From the listing below, write out word for word the stretch that starts with the line containing "Given: Expand the 生活 bookmarks folder" and ends with the line containing "Looking at the", including both of those lines. Leave the pictures out.

***** Given information

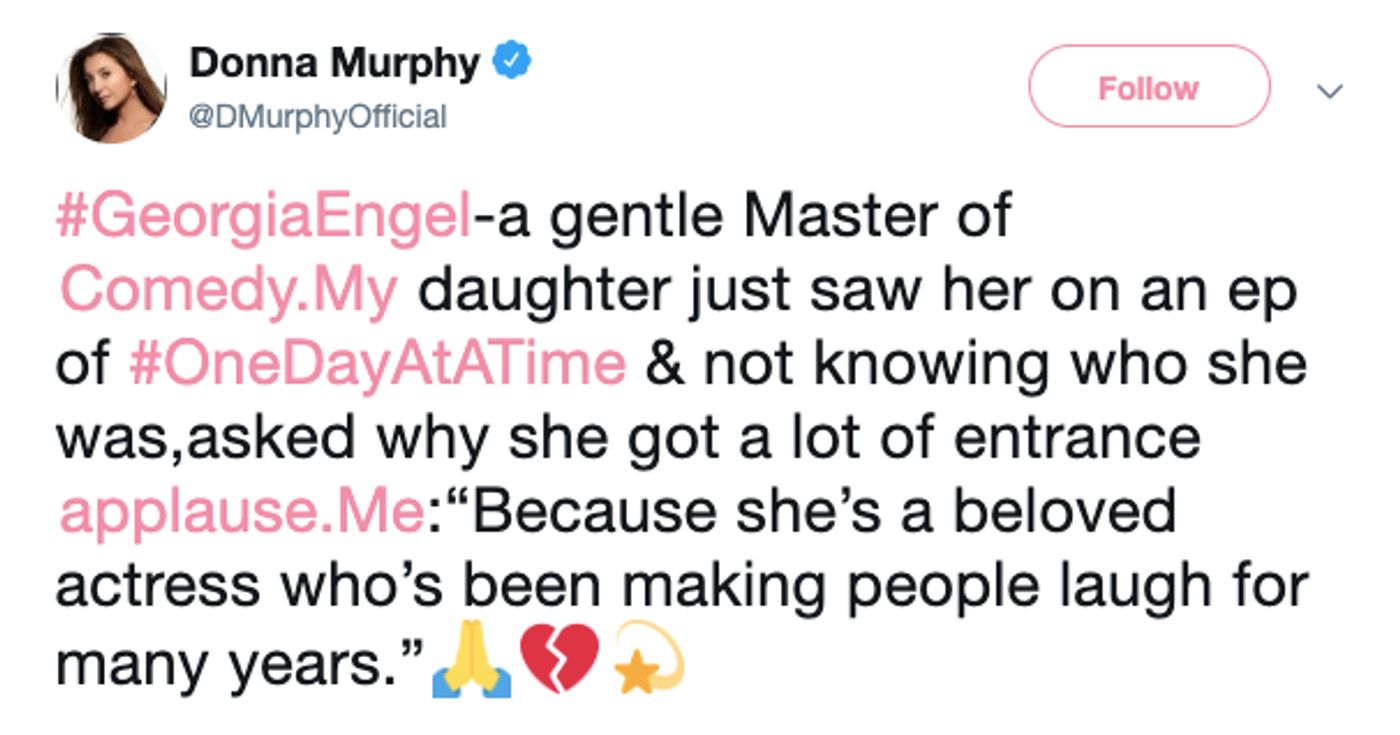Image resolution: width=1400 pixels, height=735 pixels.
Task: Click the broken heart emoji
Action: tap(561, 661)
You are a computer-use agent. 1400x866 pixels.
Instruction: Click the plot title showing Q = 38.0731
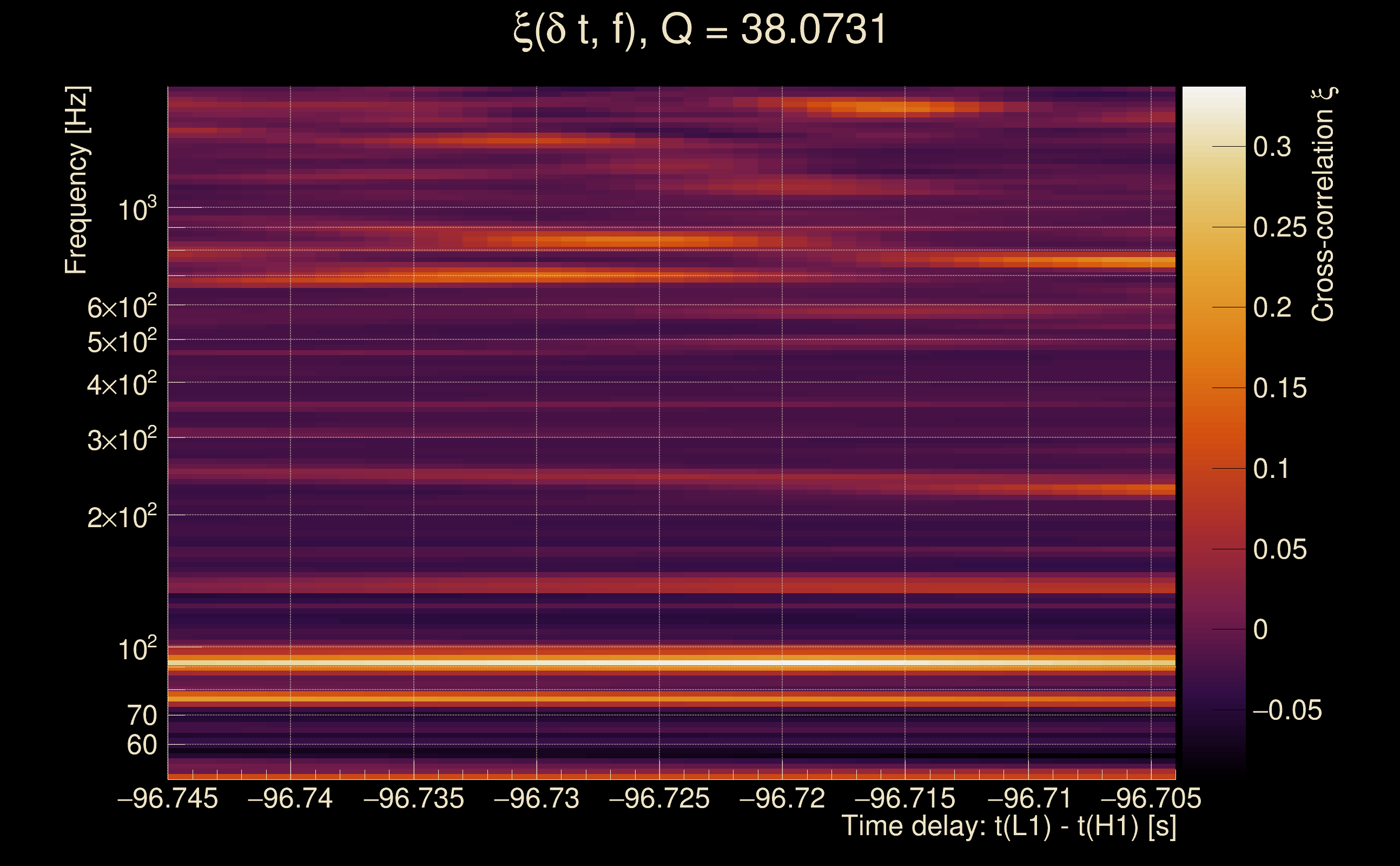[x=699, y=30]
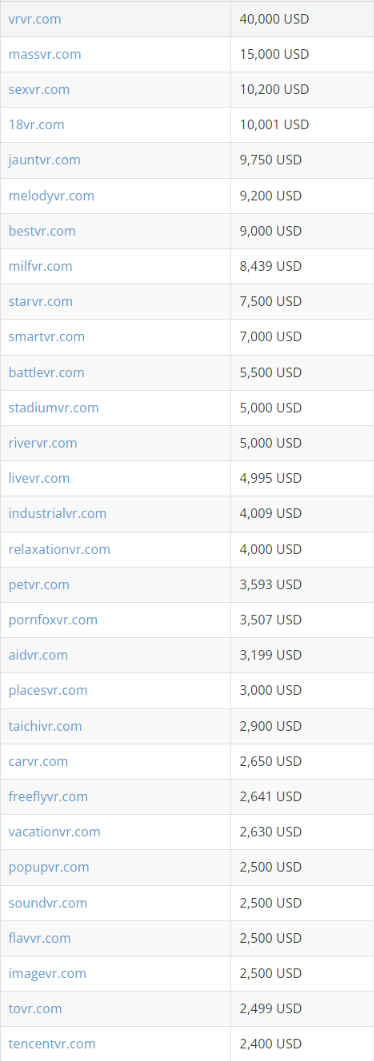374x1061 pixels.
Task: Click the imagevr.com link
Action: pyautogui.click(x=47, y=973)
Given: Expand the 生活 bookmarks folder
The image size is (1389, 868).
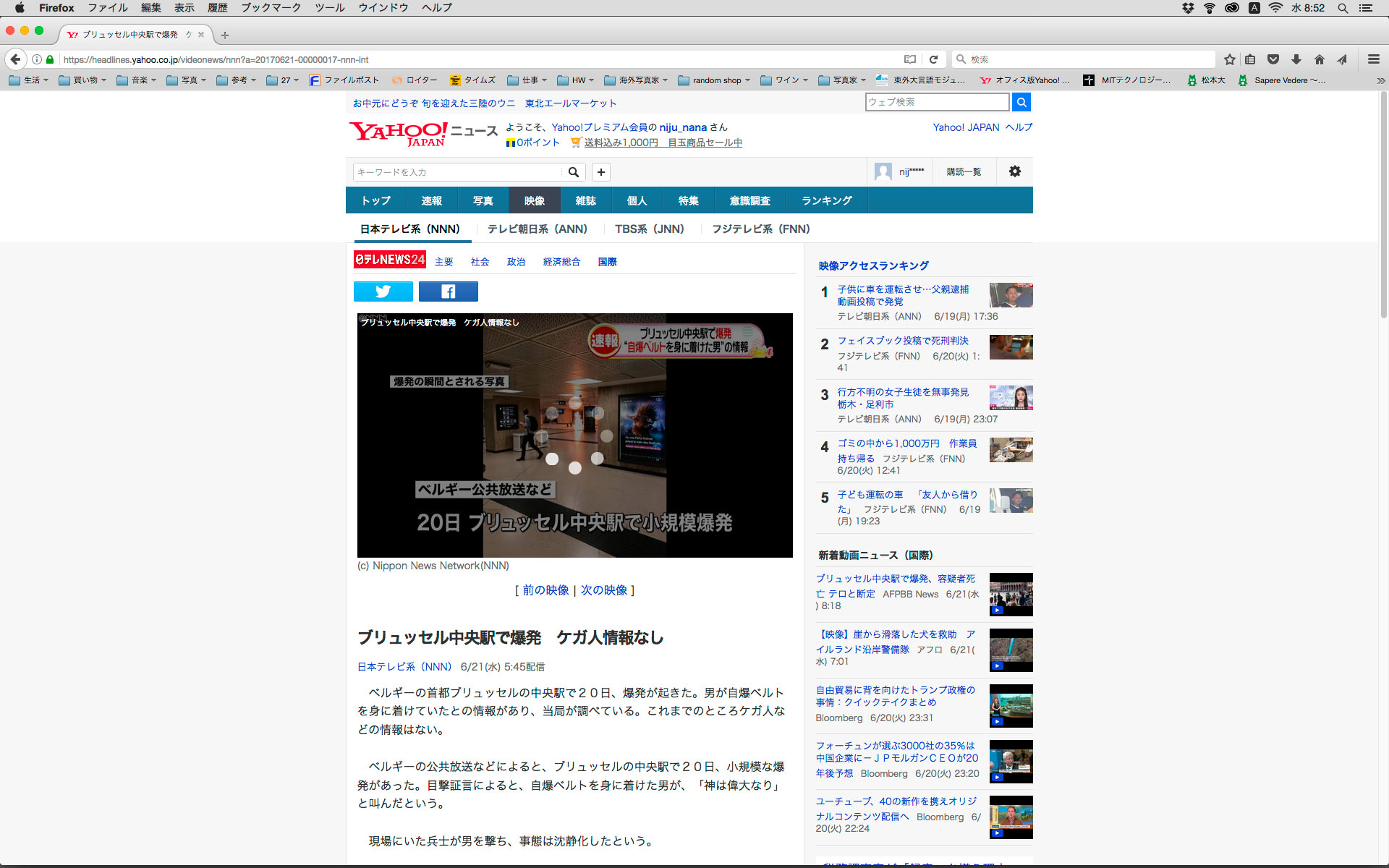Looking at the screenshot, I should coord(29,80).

**********
***** Given information

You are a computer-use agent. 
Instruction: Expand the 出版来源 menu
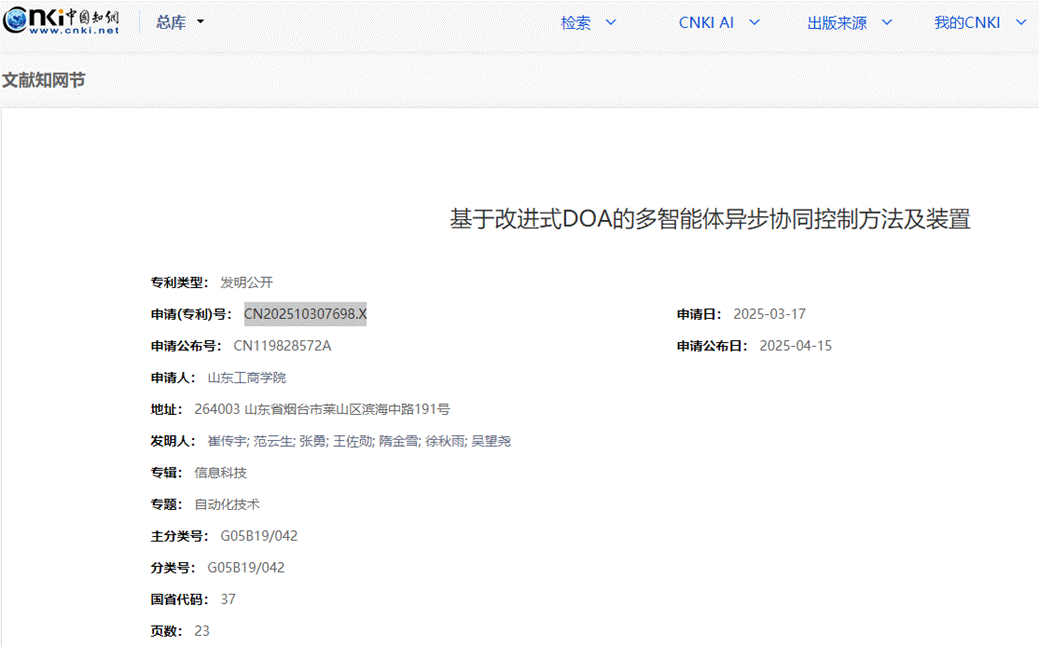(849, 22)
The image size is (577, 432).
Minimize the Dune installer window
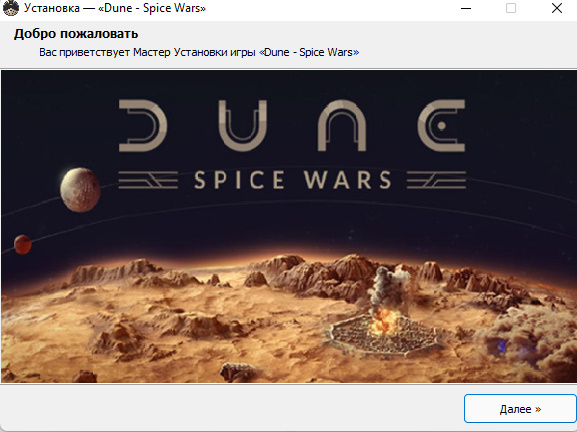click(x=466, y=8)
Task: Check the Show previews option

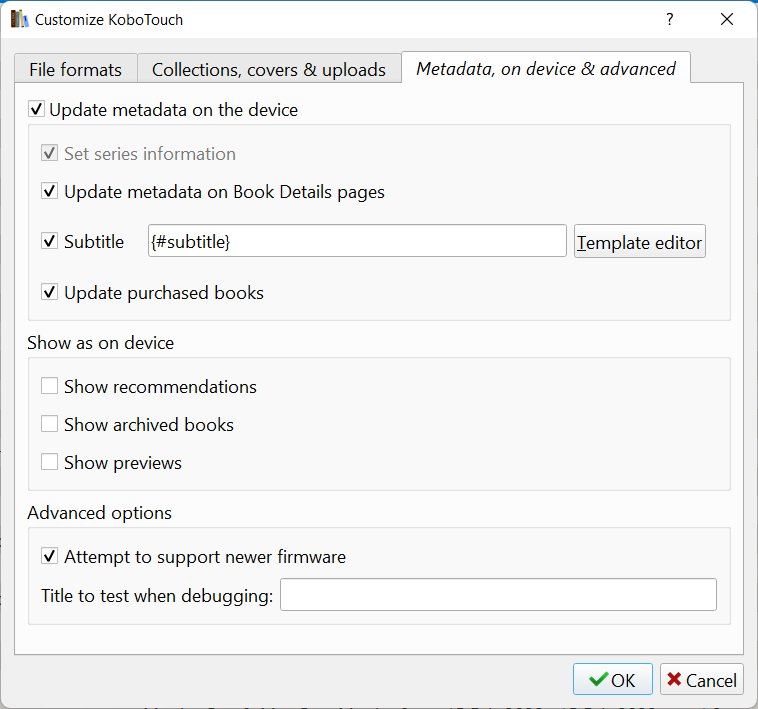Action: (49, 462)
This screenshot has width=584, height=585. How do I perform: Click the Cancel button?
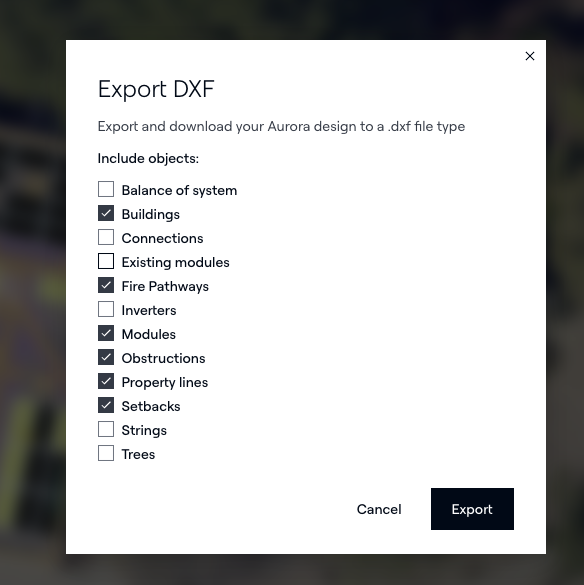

**********

** Expected output **
Given: Expand the 生活 bookmarks folder
The image size is (1389, 868).
Looking at the screenshot, I should coord(29,80).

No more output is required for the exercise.